The adventures of a racist spider named Claus


November 17th 2004- Wilbur the pig was killed today. Since Charlotte died I have tried to console him… and find nourishment in her corpse. The pig was weak and could barely stand the sight of me picking the meat from her “bones.” He will be missed, until the pulled pork luncheon the farmer has planned tomorrow night. Oh Wilbur, I hope you don’t taste like your Buddhist views, because I’m Methodist.

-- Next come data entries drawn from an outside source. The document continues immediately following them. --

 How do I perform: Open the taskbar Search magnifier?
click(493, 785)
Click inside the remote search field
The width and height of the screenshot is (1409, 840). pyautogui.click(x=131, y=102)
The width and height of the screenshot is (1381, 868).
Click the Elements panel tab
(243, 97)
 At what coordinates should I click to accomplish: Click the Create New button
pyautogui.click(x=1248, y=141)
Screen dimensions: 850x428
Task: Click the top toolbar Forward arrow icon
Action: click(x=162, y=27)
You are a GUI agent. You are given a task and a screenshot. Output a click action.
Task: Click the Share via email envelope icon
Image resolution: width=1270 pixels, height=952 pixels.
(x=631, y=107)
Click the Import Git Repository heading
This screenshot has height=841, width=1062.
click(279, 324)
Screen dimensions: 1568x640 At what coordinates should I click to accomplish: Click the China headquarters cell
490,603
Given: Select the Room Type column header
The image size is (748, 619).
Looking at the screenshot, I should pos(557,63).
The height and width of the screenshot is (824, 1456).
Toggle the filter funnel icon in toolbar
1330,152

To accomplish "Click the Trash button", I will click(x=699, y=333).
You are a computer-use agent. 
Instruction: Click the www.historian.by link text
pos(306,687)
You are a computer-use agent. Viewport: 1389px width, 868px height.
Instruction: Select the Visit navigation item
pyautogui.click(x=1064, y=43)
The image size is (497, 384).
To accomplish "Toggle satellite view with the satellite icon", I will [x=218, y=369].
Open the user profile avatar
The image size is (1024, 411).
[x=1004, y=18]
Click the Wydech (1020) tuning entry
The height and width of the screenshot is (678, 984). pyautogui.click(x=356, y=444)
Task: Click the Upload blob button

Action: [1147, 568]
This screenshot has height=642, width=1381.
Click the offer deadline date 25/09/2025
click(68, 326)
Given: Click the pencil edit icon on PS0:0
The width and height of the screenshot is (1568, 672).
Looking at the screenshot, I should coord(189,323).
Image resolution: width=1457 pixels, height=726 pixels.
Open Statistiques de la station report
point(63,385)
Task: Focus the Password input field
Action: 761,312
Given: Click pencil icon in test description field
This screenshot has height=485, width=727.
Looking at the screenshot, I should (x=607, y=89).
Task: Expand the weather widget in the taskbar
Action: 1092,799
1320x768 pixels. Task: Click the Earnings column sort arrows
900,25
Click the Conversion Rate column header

April 13th 2006- Today I spit on a Hispanic… then I bit his 11-year-old wife.

March 11th 2003- Today I caught the biggest fly I’ve seen in a long time. I was so excited that I couldn’t even eat it right away. For hours I sat and spoke to the creature I would soon consume. His name was Wally. We spoke of his family, he pleaded for his life, we spoke of politics, sports and women. Don’t get me wrong, any chance that Wally got to plea for his life he would come right back to it, but I was moved. I’d always looked at things that land in my webs as food or rape food but never took the time to see how they lived. Wally offered many interesting new point of views and I felt like I could listen to him talk forever… then I drained him because it was 11:47 AM and I grew hungry. His name was Wally…

September 3rd 2005- I saw my best friend get killed while we were walking through a bad area… of the kitchen. Little girl sees us, we see the girl, then she’s screaming and slamming a newspaper up and down. She caught Fred pretty good, poor bastard never even tried to move. Humans are the deadliest creatures known to man yet we get killed while out for a stroll. Even though he was a mook, he deserved better than that.

September 4th 2005- I crept in the kid’s mouth and $#!T all over the place. For you Fred…

July 1st 2008- There are an awful lot of black people outside today.

May 21st 2007- Recently moved toward the upper east side of town. Where the pee stained streets have been sprayed with cologne, hookers know how to whisper and meth heads still say “Good Morning!” Less of the Chinese and a lot more Indians that didn’t fight cowboys out here. I’ll live.

January 1st 2003- I hear a bunch of black guys saying “Happy new year my N!gg@s!” Apparently, that is not cool for me to say without being black. Don’t they know how many Richard Pryor DVDs I’ve purchased? I earned it.

March 24th 2006- Went to an amusement park in one of the boy’s pockets. I found nothing amusing about that place or the horrific rides it houses. I may never feel joy again.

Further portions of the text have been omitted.